**Exercise objective**: With pictures omitted, copy exactly the lines from the one containing "The width and" through the end of the records below.

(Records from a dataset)
▼
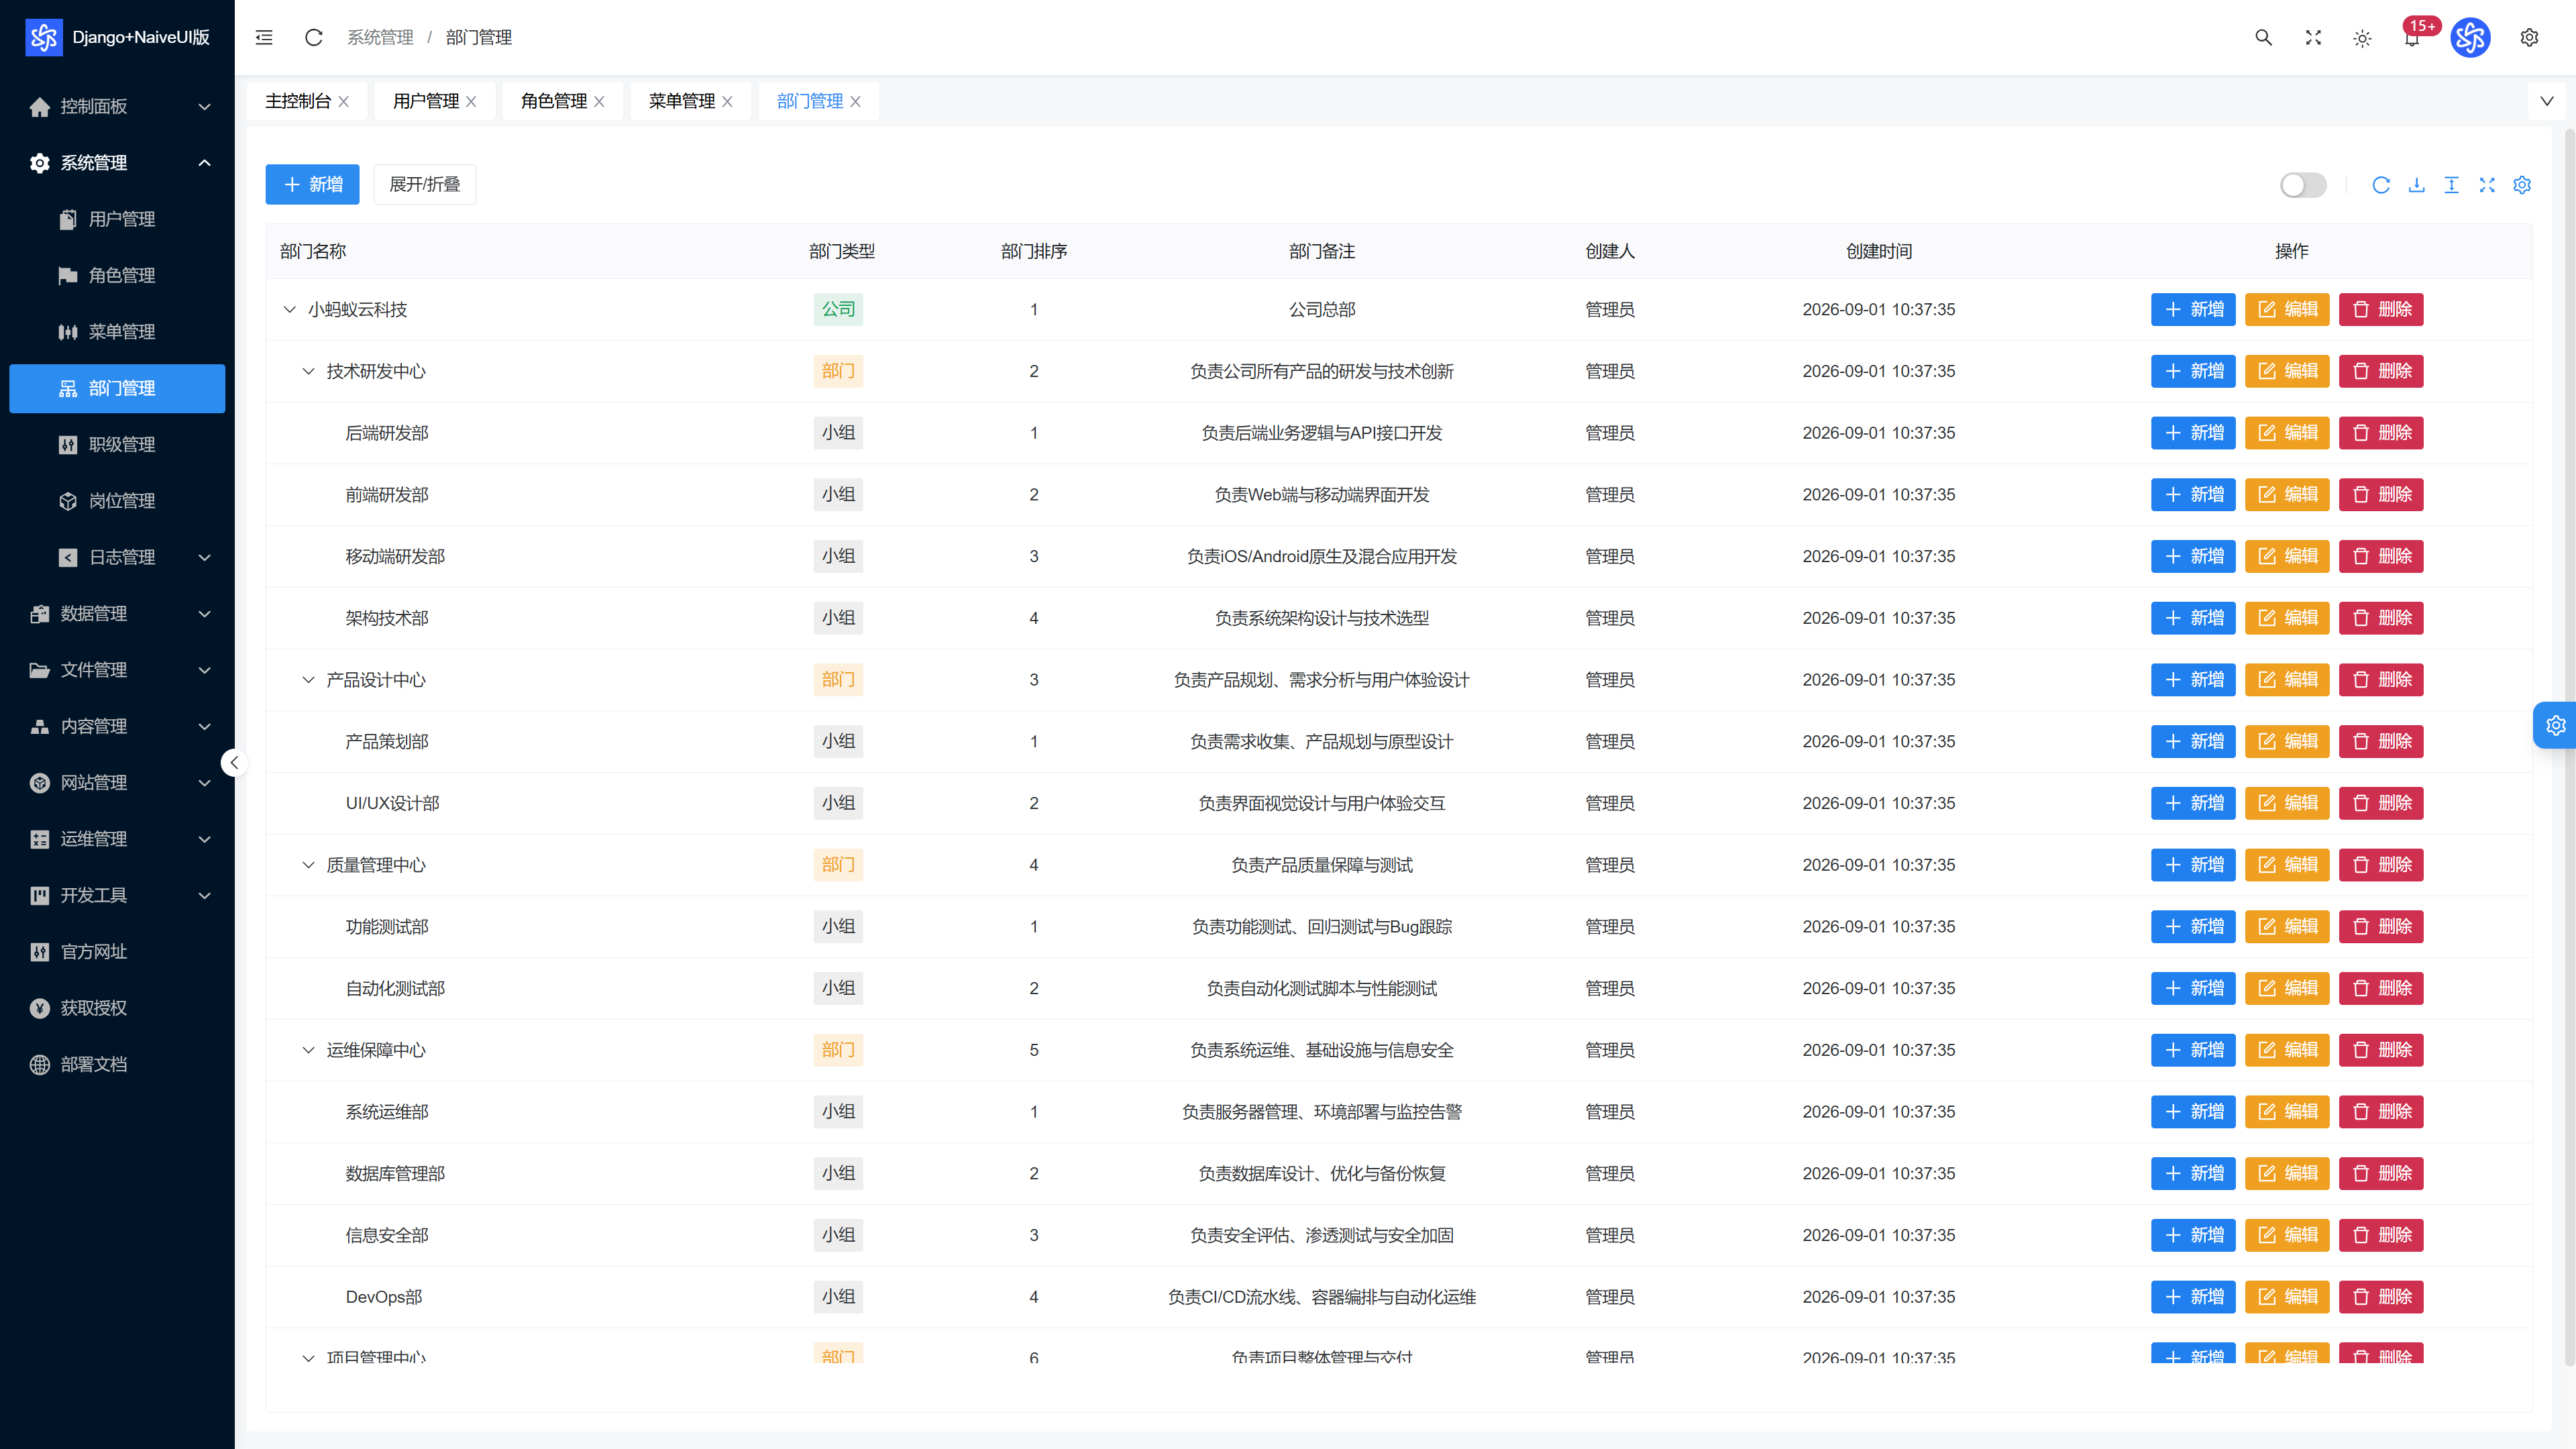Open table column settings gear icon
Image resolution: width=2576 pixels, height=1449 pixels.
pyautogui.click(x=2522, y=185)
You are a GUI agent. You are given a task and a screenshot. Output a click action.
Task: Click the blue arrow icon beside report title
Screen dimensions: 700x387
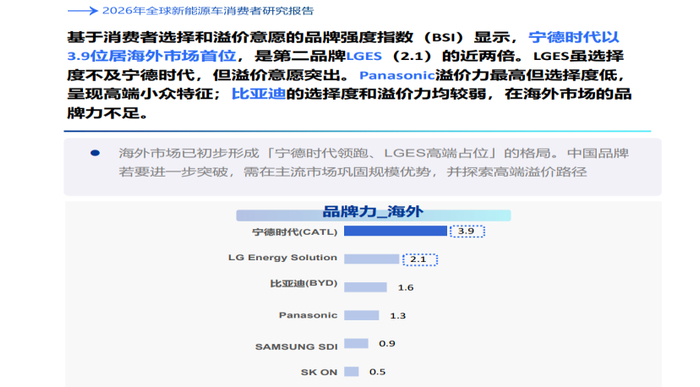point(83,11)
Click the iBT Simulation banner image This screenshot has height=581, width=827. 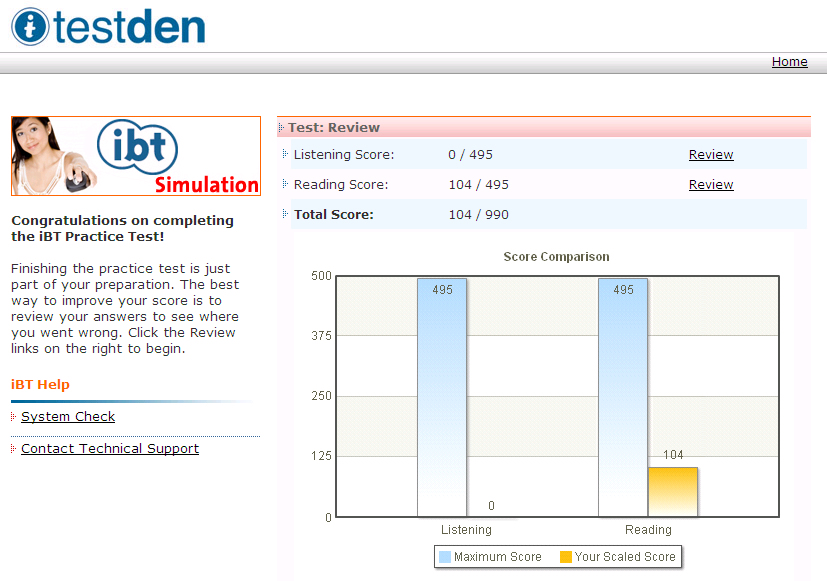click(135, 156)
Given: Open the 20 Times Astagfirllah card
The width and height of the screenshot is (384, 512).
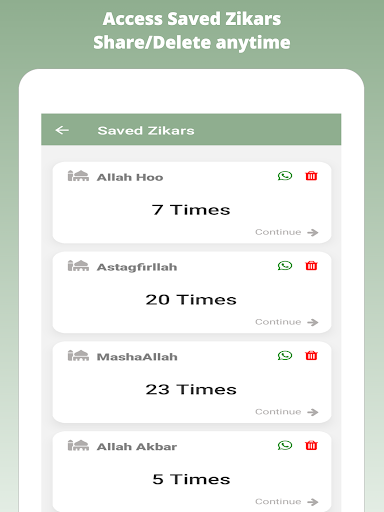Looking at the screenshot, I should point(192,292).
▲
**Output for this exercise**:
The width and height of the screenshot is (384, 512).
Looking at the screenshot, I should point(192,292).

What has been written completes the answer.